> _Given data_
=== Section Start ===

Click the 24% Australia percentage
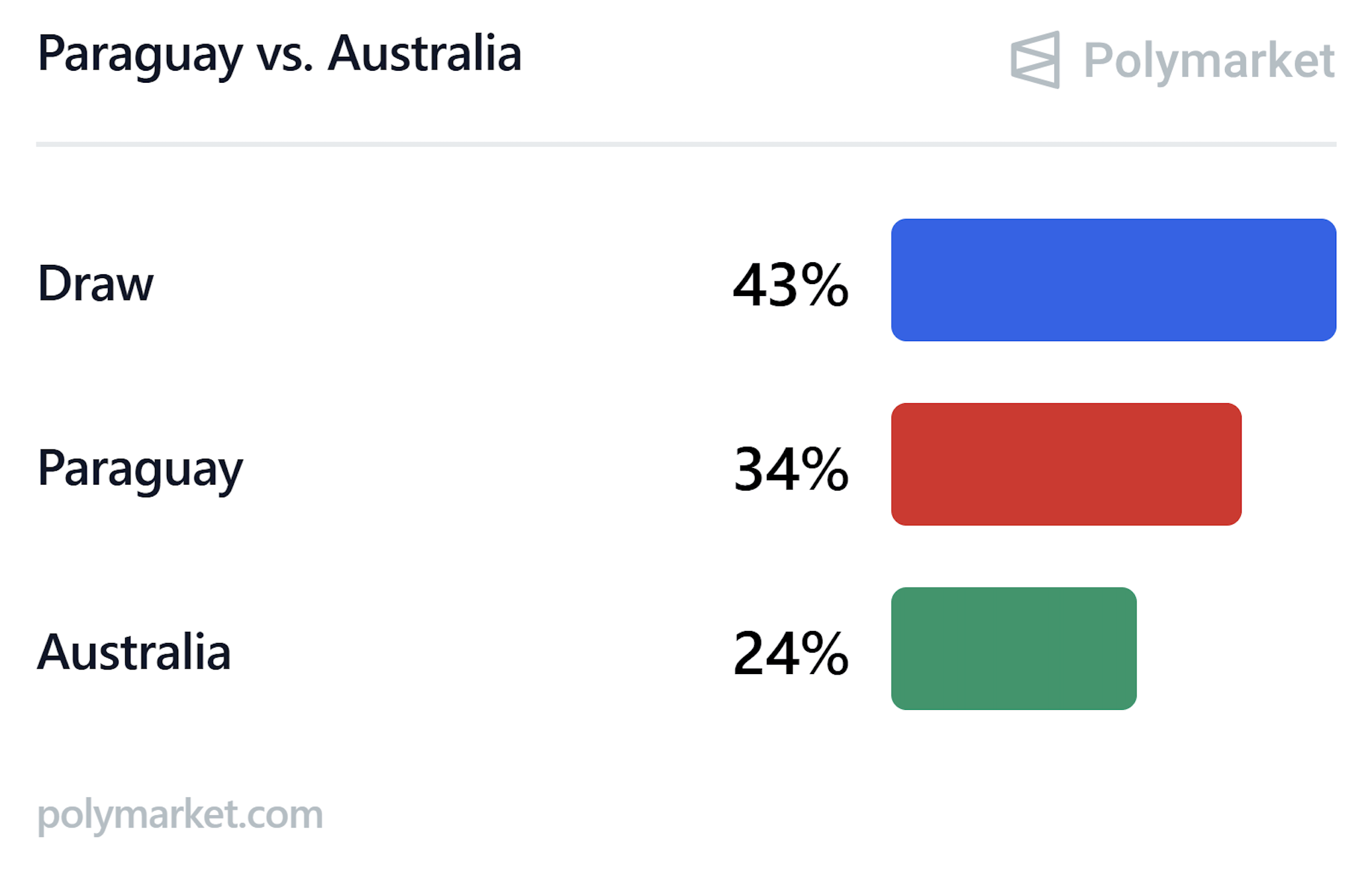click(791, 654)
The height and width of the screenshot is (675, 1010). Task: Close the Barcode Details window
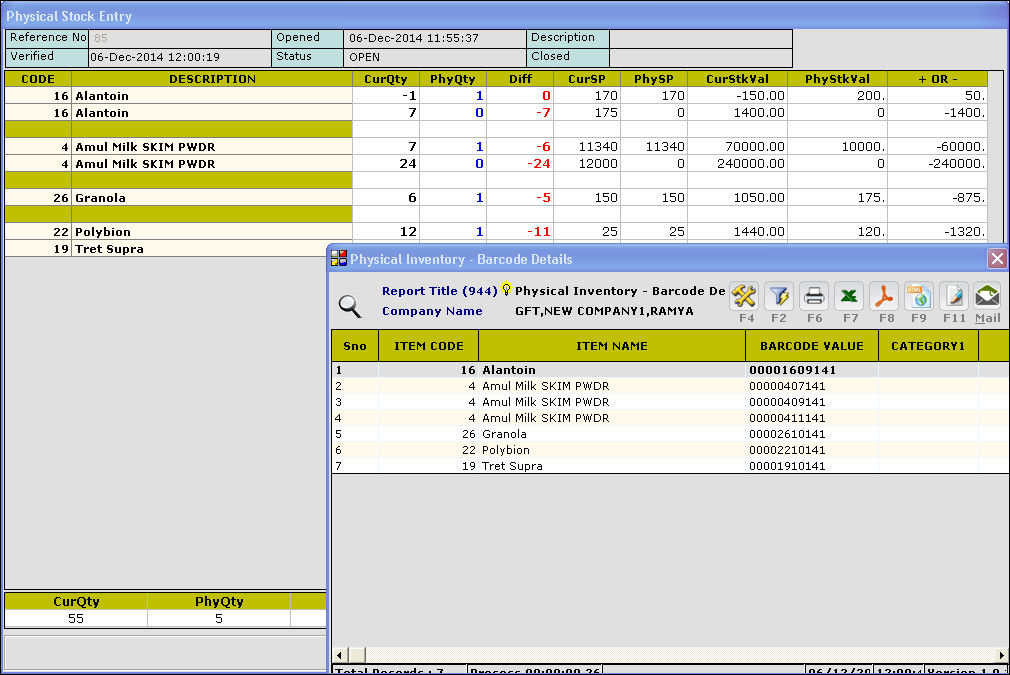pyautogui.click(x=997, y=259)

=== Section End ===
=== Section Start ===

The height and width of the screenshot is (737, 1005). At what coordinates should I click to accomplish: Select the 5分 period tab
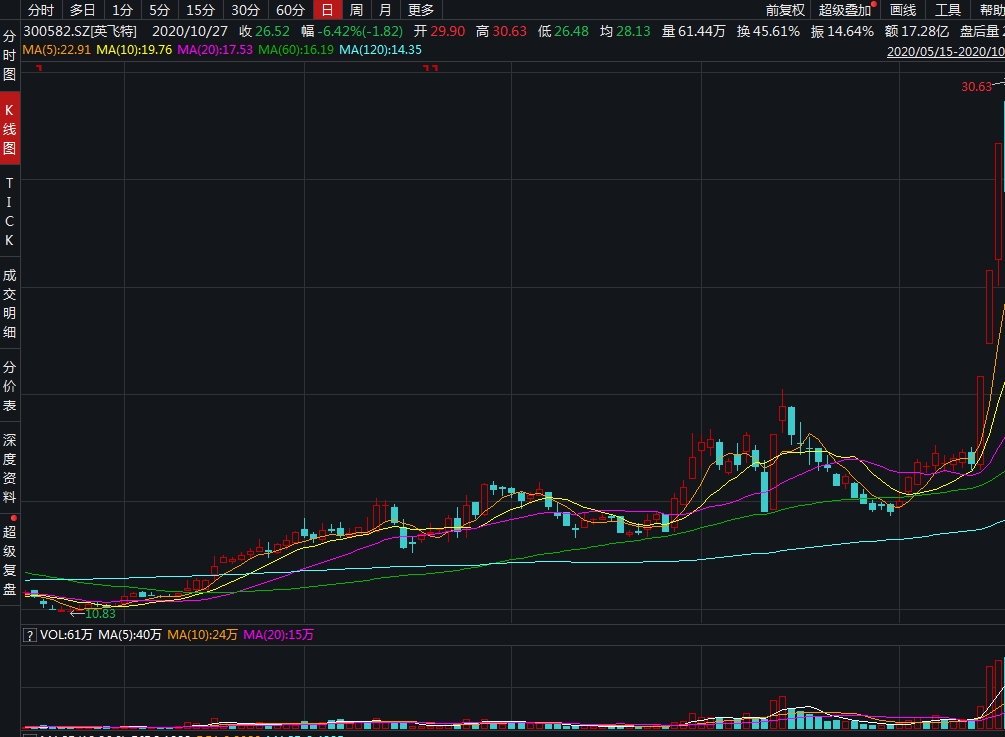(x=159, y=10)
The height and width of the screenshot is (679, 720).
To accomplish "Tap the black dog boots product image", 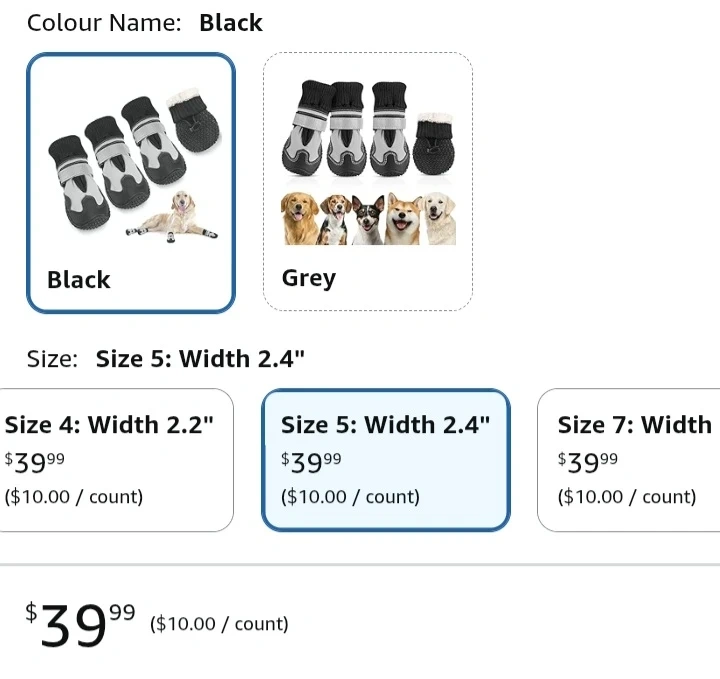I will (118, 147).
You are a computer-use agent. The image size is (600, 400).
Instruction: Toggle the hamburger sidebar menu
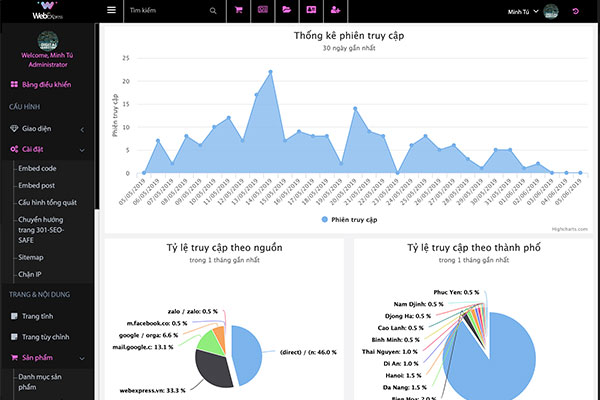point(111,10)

=== Section End ===

Leaving out the pictures, please output the lines in the entries above from the one with "The height and width of the screenshot is (737, 1005)." through the one with "The height and width of the screenshot is (679, 720).", exactly as they are.

The height and width of the screenshot is (737, 1005). At what coordinates should I click to accomplish: Select the 5分 period tab
(x=159, y=10)
The height and width of the screenshot is (679, 720).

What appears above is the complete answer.